If we apply the unique left T-inverse directly to \(\mathbf {\underline {C}} \left (q^{-1}\right)\) or \(\mathbf {\underline {\Sigma }} \left (q^{-1}\right)\), we will obtain no degrees of freedom.

Remark 5

It should be pointed out that in square systems, i.e., systems having equal numbers of transmitting and receiving antennas, there are also no degrees of freedom. Therefore, the optimization cannot efficiently eliminate the impact of noise on the whole signal reconstruction process.

Remark 6

We start our optimization task in the Matlab environment with the degrees of freedom included in the parameter matrix; a more general case is based on the matrix polynomial.

Remark 7

Now, it is clear that in the deterministic case, we immediately obtain the perfect reconstruction of signal according to the following formula

$$ \mathbf{S}(t)=\mathbf{\underline{C}}^{\mathrm{L}}\left(q^{-1}\right)\mathbf{R}(t), $$

where \(\mathbf {\underline {C}}^{\mathrm {L}}\left (q^{-1}\right)\) denotes the abovementioned polynomial matrix S-inverse of full normal rank \(\mathbf {\underline {C}}\left (q^{-1}\right)\).

Remark 8

It should be emphasized that in the deterministic case of the signal perfect reconstruction as mentioned in Remark 7, the left inverse of \(\mathbf {\underline {C}}\left (q^{-1}\right)\) is not determined; due to the elimination of ISI and ICI drawbacks, the S-inverse has been applied.

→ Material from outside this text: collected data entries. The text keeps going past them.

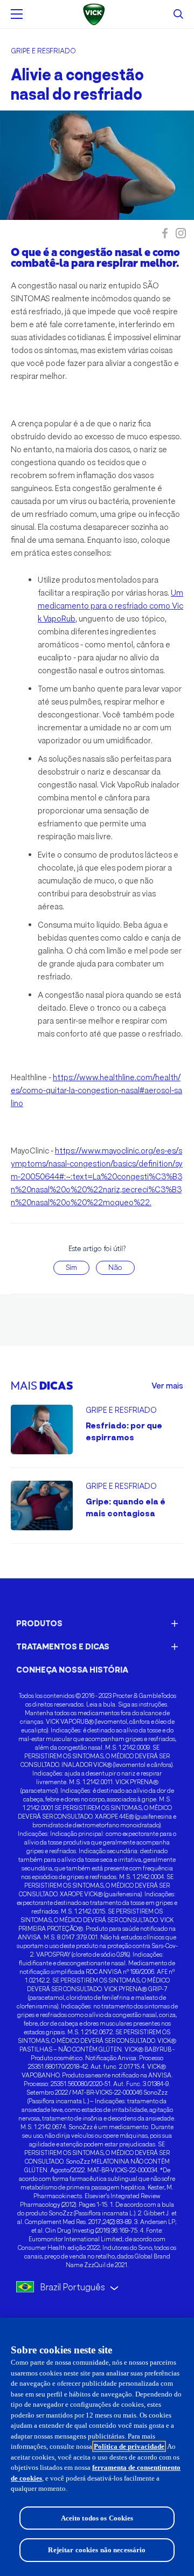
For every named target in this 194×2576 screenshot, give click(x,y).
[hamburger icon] (17, 14)
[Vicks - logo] (97, 14)
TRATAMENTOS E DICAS (62, 1646)
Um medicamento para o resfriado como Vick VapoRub (110, 606)
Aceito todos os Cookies (97, 2518)
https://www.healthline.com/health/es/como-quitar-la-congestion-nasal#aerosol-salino (96, 1090)
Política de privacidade (129, 2446)
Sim (71, 1267)
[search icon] (178, 14)
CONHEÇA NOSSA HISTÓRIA (72, 1670)
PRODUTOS (39, 1623)
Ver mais (167, 1385)
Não (115, 1267)
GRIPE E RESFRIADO (43, 51)
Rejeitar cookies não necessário (97, 2550)
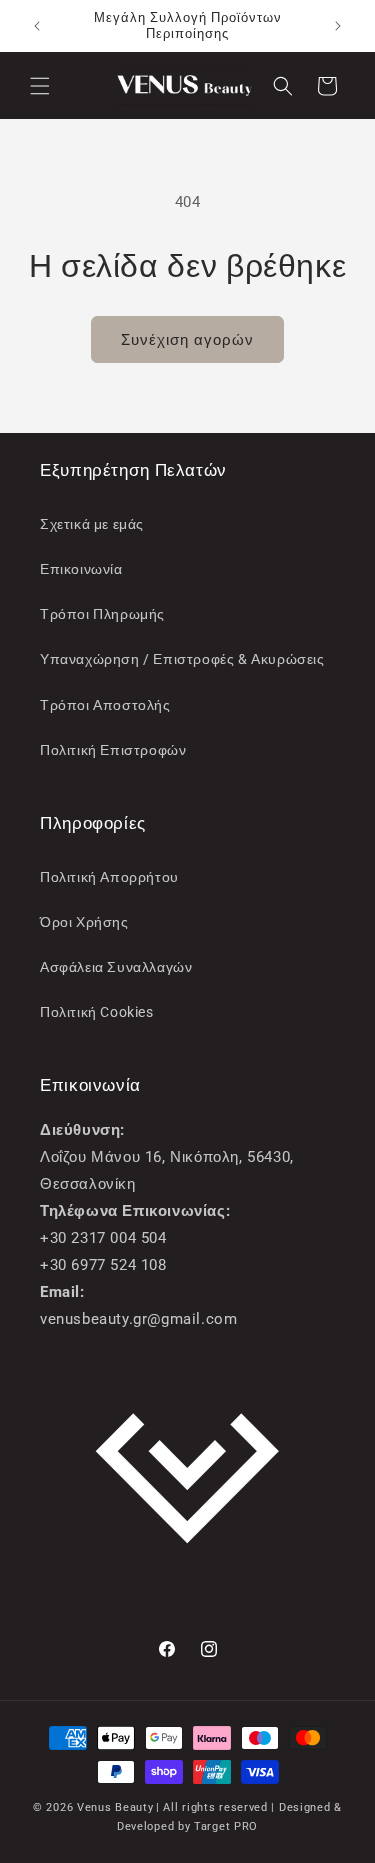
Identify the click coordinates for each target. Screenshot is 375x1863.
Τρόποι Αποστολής (105, 705)
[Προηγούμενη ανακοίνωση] (37, 26)
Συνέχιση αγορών (187, 340)
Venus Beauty (115, 1807)
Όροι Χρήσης (84, 922)
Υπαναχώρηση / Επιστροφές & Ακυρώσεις (182, 659)
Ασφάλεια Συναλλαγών (116, 967)
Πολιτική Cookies (97, 1012)
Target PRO (226, 1826)
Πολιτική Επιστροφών (113, 750)
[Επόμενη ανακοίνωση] (338, 26)
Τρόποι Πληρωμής (102, 614)
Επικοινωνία (81, 569)
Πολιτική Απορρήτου (109, 877)
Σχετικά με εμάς (92, 524)
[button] (40, 86)
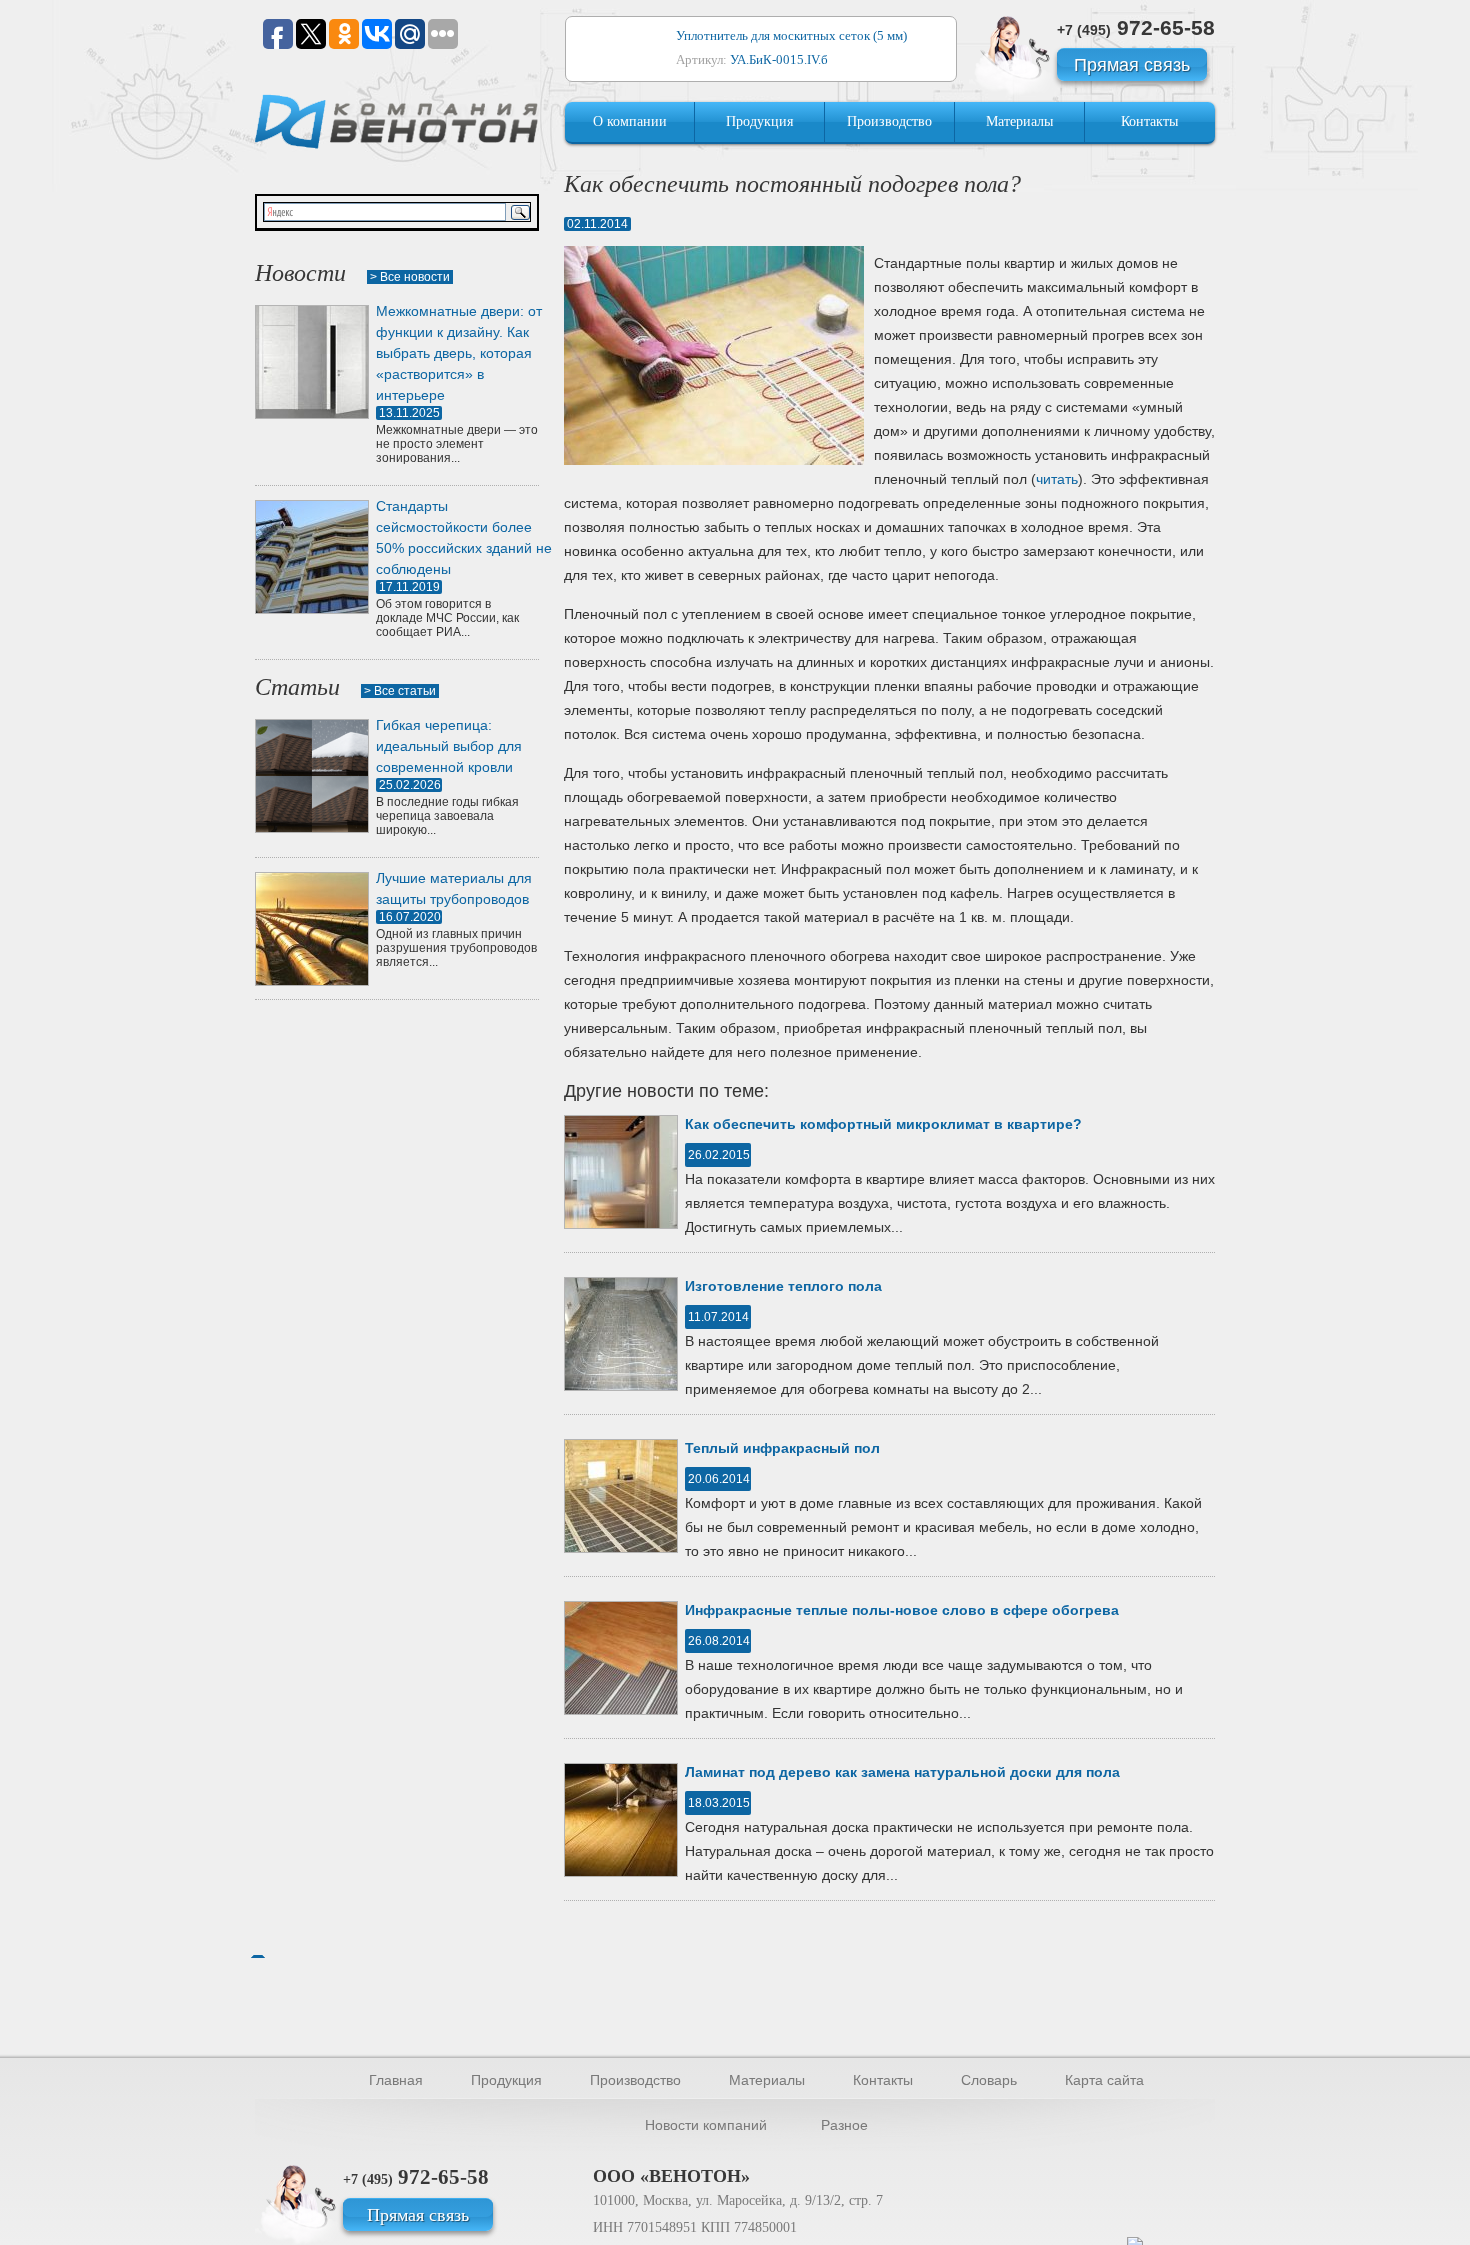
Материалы (1019, 121)
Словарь (989, 2080)
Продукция (759, 121)
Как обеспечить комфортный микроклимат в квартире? (883, 1124)
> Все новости (410, 277)
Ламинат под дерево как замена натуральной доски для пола (902, 1772)
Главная (396, 2080)
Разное (844, 2125)
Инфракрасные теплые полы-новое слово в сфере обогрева (902, 1610)
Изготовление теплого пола (783, 1286)
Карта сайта (1104, 2080)
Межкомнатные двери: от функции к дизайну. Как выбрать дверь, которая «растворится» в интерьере (459, 353)
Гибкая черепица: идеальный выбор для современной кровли (449, 746)
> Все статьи (400, 691)
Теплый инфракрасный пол (782, 1448)
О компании (630, 121)
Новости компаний (706, 2125)
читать (1057, 479)
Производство (889, 121)
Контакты (1149, 121)
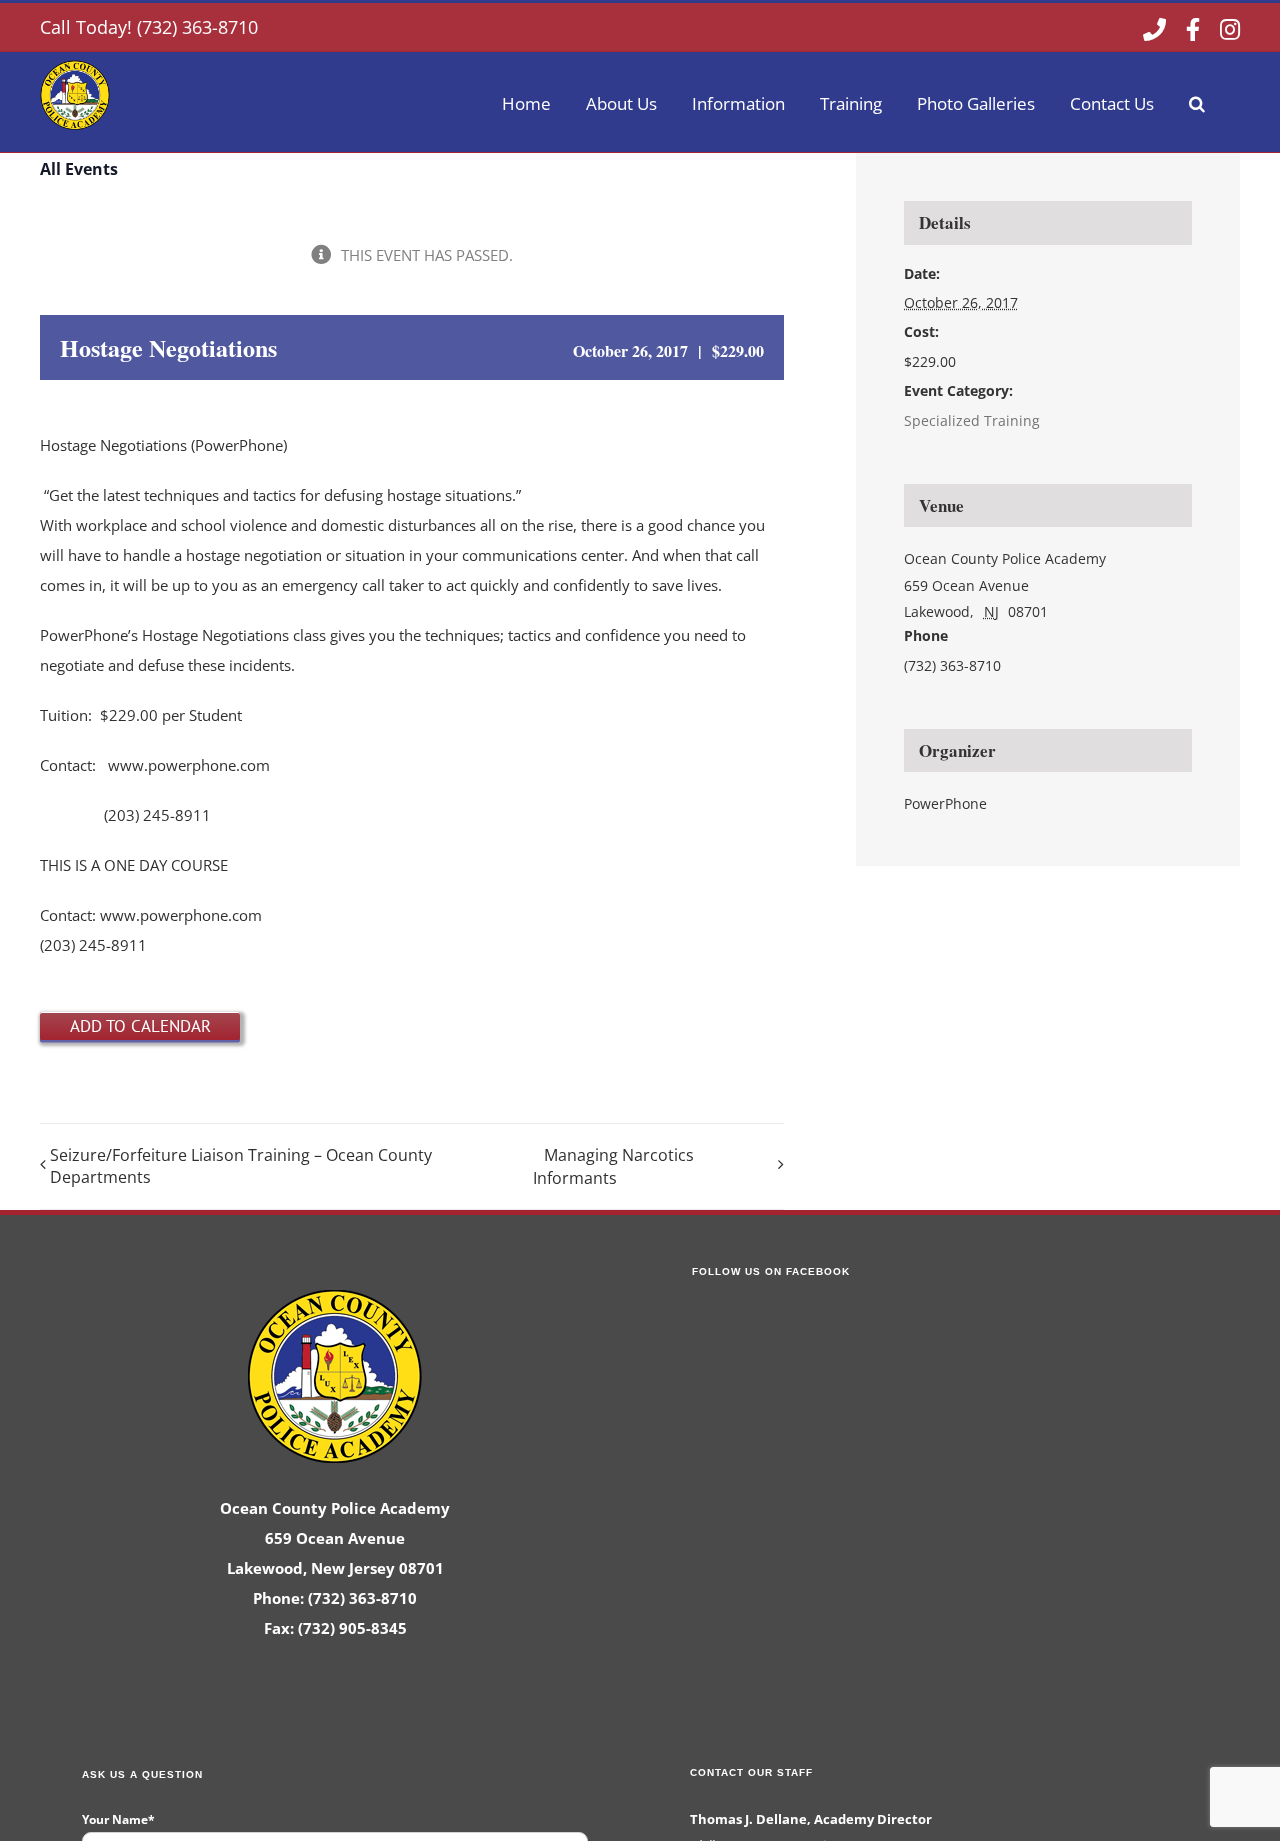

Therefore, assuming that \(\mathbf {R}(t)=\mathbf {\underline {C}}\left (q^{-1}\right)\mathbf {S}(t)\), the stochastic recovery task as presented in Eq. (16) can be rewritten in the following form

$$ \begin{aligned} \mathbf{S}(t)+\mathbf{{\underline{V}}}^{-1}\left(q^{-1}\right)\mathbf{{\underline{\Sigma}}}^{\text{L1}}\left(q^{-1}\right)\mathbf{{\underline{U}}}^{-1}\left(q^{-1}\right)\mathbf{{{\zeta}}}(t) \\ =\mathbf{{\underline{V}}}^{-1}\left(q^{-1}\right)\mathbf{{\underline{\Sigma}}}^{\mathrm{L}}\left(q^{-1}\right) \mathbf{{\underline{U}}}^{-1}\left(q^{-1}\right)\mathbf{{{R}}}(t) \\ +\mathbf{{\underline{V}}}^{-1}\left(q^{-1}\right)\mathbf{{\underline{\Sigma}}}^{\text{L2}}\left(q^{-1}\right)\mathbf{{\underline{U}}}^{-1}\left(q^{-1}\right)\mathbf{\zeta} (t), \end{aligned} $$

where \(\mathbf {\underline {\Sigma }}^{\text {L1}}\left (q^{-1}\right) \neq \mathbf {\underline {\Sigma }}^{\text {L2}}\left (q^{-1}\right)\), in general, under any \(\mathbf {\underline {\Sigma }}^{\mathrm {L}}\left (q^{-1}\right)\).

Remark 9

Since our new polynomial method of perfect signal reconstruction does not correspond to the Moore-Penrose inverse, we must consider them separately.

Remark 10

The aforementioned signal recovery may be impossible after using the unique T-inverses in case of non-square systems (previously known as minimum-norm right/least-squares left inverses); these inverses may significantly destabilize the whole signal reconstruction process due to the existence of so-called unstable control zeros [22]. The whole signal reconstruction process is always destabilized in case of the existence of unstable transmission zeros which are the modes of the fundamental system matrix \(\mathbf {\underline {C}}\left (q^{-1}\right)\) [22, 23].

Remark 11

Note that the entire task of signal reconstruction should be understood in terms of an adaptive process, where the said degrees of freedom are selected cyclically with a period adjusted by the designer.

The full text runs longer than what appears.